Public-private partnerships are essential to expanding cash-in/cash-out (CICO) agent networks to remote areas in developing countries.

Recent research by the Boston Consulting Group covering six markets (Indonesia, Pakistan, Bangladesh, Tanzania, Kenya and Uganda) found that at least 80 million people are more than 5 km away from a CICO point. It concluded that reaching them would require an additional 115,000 CICO agents.

Notably, the study also concluded that 90 percent of the new CICO agents would be both economically and operationally unviable with the current agent business models.

A corner store in rural Indonesia doubles as a cash-in/cash-out agent. Photo: Vered Konijnendijk
A corner store in rural Indonesia doubles as a cash-in/cash-out agent. Photo: Vered Konijnendijk

To address this gap, financial services providers can and must innovate with their business models. Over the past year, CGAP has been researching the possibilities and limitations of different agent network models around the world. As detailed in our recent publication, “Agent Networks at the Last Mile” (2019), the models that are most successful in expanding coverage in rural areas are the ones that enable the aggregation of many valued services at CICO points. This generates more transactions per customer and, consequently, more revenue streams for all agents, including those that operate in places with lower population densities.

Leading providers are achieving this service aggregation in different ways depending on market context. For example, e-commerce companies in China have been especially successful at building agent networks that support transactions for the many financial and nonfinancial products offered by providers on e-platforms. Several companies are attempting a similar model in Indonesia and are starting to show promise. In Kenya, leading mobile network operators and banks have diversified their own product offerings enough to allow their agents to process more transactions per client, even when these agents may be exclusive. In Colombia, third-party companies have become agent network managers that lead the distribution of products and services for many banks and other nonfinancial services providers, which also results in more transactions per client for their agents.

■ **Tasks to complete**:
A: Write out the part of the article on cash-in/cash-out agent networks starting with "Recent research by the" and going on through "115,000 CICO agents.".
B: Extend the article on cash-in/cash-out agent networks in remote areas, picking up right after its last sentence.
The material after this point is unrelated to the article on cash-in/cash-out agent networks.

■ **Data records**:

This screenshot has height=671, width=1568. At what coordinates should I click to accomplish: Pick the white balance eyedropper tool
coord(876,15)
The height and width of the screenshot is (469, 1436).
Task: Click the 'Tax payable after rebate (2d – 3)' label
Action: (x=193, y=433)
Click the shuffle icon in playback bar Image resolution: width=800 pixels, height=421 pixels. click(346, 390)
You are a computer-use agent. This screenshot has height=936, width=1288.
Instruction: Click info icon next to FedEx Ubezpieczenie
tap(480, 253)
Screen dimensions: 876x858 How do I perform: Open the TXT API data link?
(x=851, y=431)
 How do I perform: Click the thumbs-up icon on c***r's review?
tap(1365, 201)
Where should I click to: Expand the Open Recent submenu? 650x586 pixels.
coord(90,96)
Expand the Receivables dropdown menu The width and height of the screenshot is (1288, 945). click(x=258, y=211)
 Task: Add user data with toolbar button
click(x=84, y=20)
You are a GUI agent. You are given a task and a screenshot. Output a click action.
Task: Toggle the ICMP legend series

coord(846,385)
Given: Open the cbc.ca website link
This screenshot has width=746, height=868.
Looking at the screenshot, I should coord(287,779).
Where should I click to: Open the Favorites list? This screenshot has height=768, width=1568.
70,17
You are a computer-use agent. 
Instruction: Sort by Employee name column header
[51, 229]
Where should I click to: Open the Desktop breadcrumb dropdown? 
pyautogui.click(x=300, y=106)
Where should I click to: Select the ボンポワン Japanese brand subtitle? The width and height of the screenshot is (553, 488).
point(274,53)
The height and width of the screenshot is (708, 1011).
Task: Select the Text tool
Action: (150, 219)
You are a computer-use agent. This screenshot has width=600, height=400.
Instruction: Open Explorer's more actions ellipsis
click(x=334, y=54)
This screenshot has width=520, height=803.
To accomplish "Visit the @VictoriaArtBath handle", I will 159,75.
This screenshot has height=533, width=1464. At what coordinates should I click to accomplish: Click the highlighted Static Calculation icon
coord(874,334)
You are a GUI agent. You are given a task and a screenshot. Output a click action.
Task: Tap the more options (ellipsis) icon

■ **Task responses**:
A:
Recent research by the Boston Consulting Group covering six markets (Indonesia, Pakistan, Bangladesh, Tanzania, Kenya and Uganda) found that at least 80 million people are more than 5 km away from a CICO point. It concluded that reaching them would require an additional 115,000 CICO agents.

B:
In these more successful agent network models, the diversity of services offered by agents is key to helping agents generate more transactions per client, but the quality of those services also matters greatly. Afterall, costumers don’t use services they don’t value.

Our research also shows that in most markets, building agent networks in the more remote rural areas is too large and costly an initiative for most providers to undertake on their own. However, we’re seeing examples of high-quality CICO networks reaching remote areas as a result of public-private partnerships.

What’s happening in India is a good example. India’s government has supported rural coverage by channeling government-to-person (G2P) payments through the same agent networks used by private-sector providers. This adds public-sector services to the mix of services offered by private providers. Often, these are independent agent network managers, such as Oxygen or PayNearBy. India shows how policy makers can leverage social programs and public infrastructure to diversify the mix of services offered by CICO agents, increasing their earning potential and viability in remote areas.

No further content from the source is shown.